This easy grilled eggplant recipe features a simple marinade of olive oil, balsamic vinegar, and garlic. Tender, flavorful, and ready in 20 minutes, it's perfect as a summer side dish or a light meatless meal.
Preheat a grill, grill pan, or dual-contact electric grill over medium-high heat and lightly grease the grill.
Trim the eggplant's edges and slice it crosswise into ½-inch-thick rounds. You should get about 12 slices.
1 eggplant
In a small bowl, whisk the olive oil, vinegar, salt, pepper, and garlic powder.
2 tablespoons olive oil, 1 tablespoon aged balsamic vinegar, ½ teaspoon Diamond Crystal kosher salt, ¼ teaspoon black pepper, ½ teaspoon garlic powder
Brush the eggplant slices with the mixture on both sides. Set aside any remaining marinade.
Grill the eggplant slices until golden brown and fork-tender, about 5 minutes on each side.

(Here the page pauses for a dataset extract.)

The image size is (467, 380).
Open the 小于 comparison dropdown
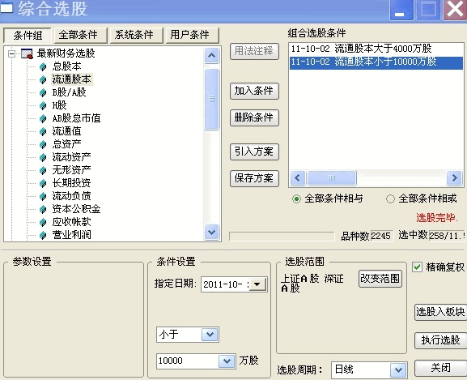pyautogui.click(x=210, y=335)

Brush the eggplant slices with the remaining marinade and serve.
Video
Notes
Seasonings, especially salt, are just guidelines. Adjust to taste.
Aged balsamic vinegar is the only vinegar that works in this recipe.
Don't slice the eggplant too thin. Slices about ½ inch thick hold their shape better on the grill and turn out creamy inside rather than drying out.
Preheat the grill well before adding the eggplant. A hot grill helps create nice grill marks and prevents the slices from sticking.
It's better to err on the side of slightly overcooking the eggplant than undercooking it. Undercooked eggplant is bitter, while overcooked eggplant is delicious, even if a bit mushy.
In a dual-contact electric grill, I grill the eggplant for 5 minutes on the first side, then 2 minutes on the second side.
You can keep the leftovers in a sealed container in the fridge for 3-4 days. Enjoy them cold or reheat them in the microwave. I don't recommend freezing the leftovers.